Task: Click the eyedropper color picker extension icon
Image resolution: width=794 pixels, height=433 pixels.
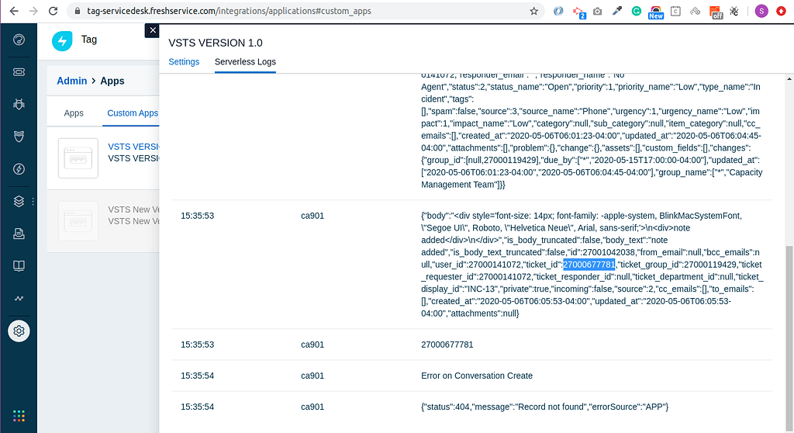Action: click(x=617, y=12)
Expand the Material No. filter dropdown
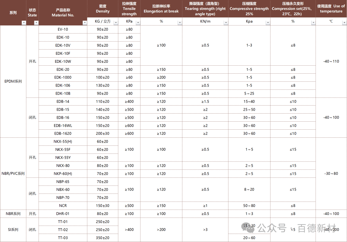Image resolution: width=347 pixels, height=242 pixels. (85, 23)
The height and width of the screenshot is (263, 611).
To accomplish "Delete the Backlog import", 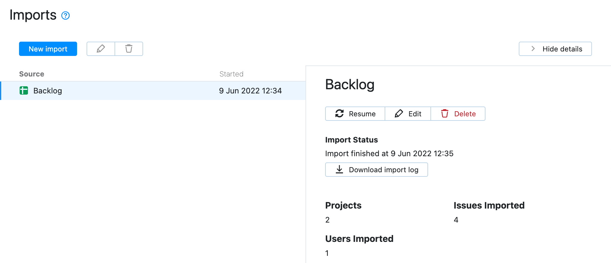I will click(x=458, y=114).
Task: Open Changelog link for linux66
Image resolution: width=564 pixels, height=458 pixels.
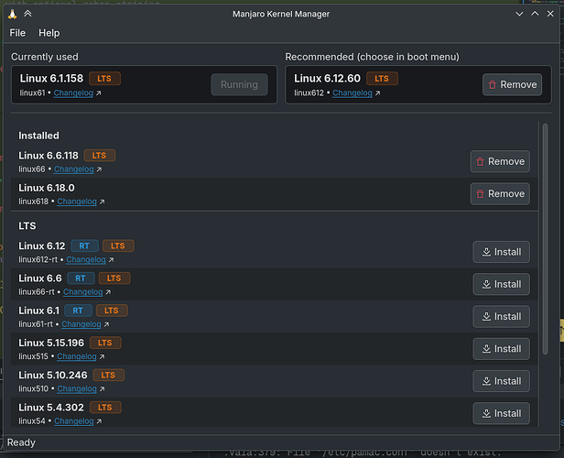Action: 74,169
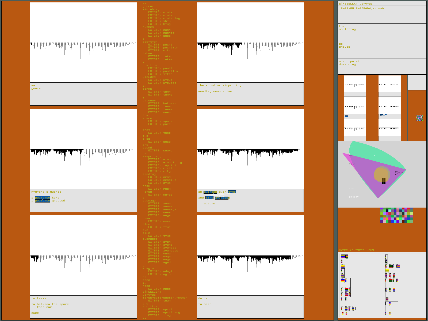Open the top-right waveform thumbnail in the right panel

[389, 86]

*EXERCISE*
Considering only lines of the records that hold the string "Task", state how many there are and nothing else.

*RESPONSE BOX*
2